A 10-year-old girl from North Carolina publicly shamed the Disney Channel after the network told her thanking God qualified as profanity on its website. Lilly Anderson went online on her birthday to fill out Disney’s questionnaire about all the things she is thankful for. When Lilly responded saying God, her church, her family and friends, the website refused to accept her answer. Instead, a message, asking her to be nice, popped up on the screen.
“Please be nice!” it read.
Confused and baffled, Lilly summoned her mother to find a solution to the problem. The family went on to try out different words, before concluding God was the word being precluded.
“It was Lilly’s idea alone to include God in her post,” said her mother Julie. “As a matter of fact, she was in another room from me, and she came and got me when it wouldn’t allow her to post. … We’ve always told her that inevitably there would come a day when she would be discriminated against for her faith, but we never thought Disney would be the source.”
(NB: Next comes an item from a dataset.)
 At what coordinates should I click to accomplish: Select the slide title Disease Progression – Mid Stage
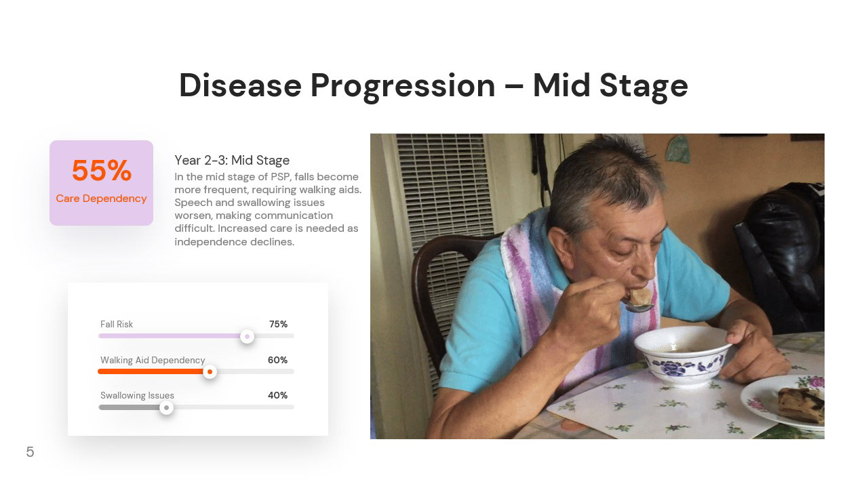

A few days, later, Lilly and her mother appeared on Fox & Friends to discuss the issue.
“They made me feel a little bit bad because I couldn’t write it, ’cause God’s the reason that we have all the stuff that we have,” Lilly told program host Elisabeth Hasselbeck.
Her mother went on to say that she fears those who have faith or believe in God may be made to feel ashamed by the increasing number of peers who do not.
“I just don’t want children to feel like there’s something wrong or there’s something they should be ashamed of in sharing their faith with their peers,” said Julie.
Disney justified their blocking of God by saying too many people use profanity along with the word, which is why they have programmed for all of those profanities, including God, to be disallowed on their website.
“Because so many people attempt to abuse the system and use the word ‘God’ in conjunction with profanity, in an abundance of caution, our system is forced to catch and prevent any use of the word on our website,” they said.
Julie responded to Disney’s clarification, saying she understands what the network is trying to curtail but children should not be told not to be thankful for God.
“A big red message that tells a child that it’s not nice to be thankful for God might not be the best way to handle that. … I want my daughter, and all children of faith, to know that it is okay to share God and Jesus with their peers,” Julie said. “I want her to know that she doesn’t have to be silent about her faith. I want her to be strong and soldier on.”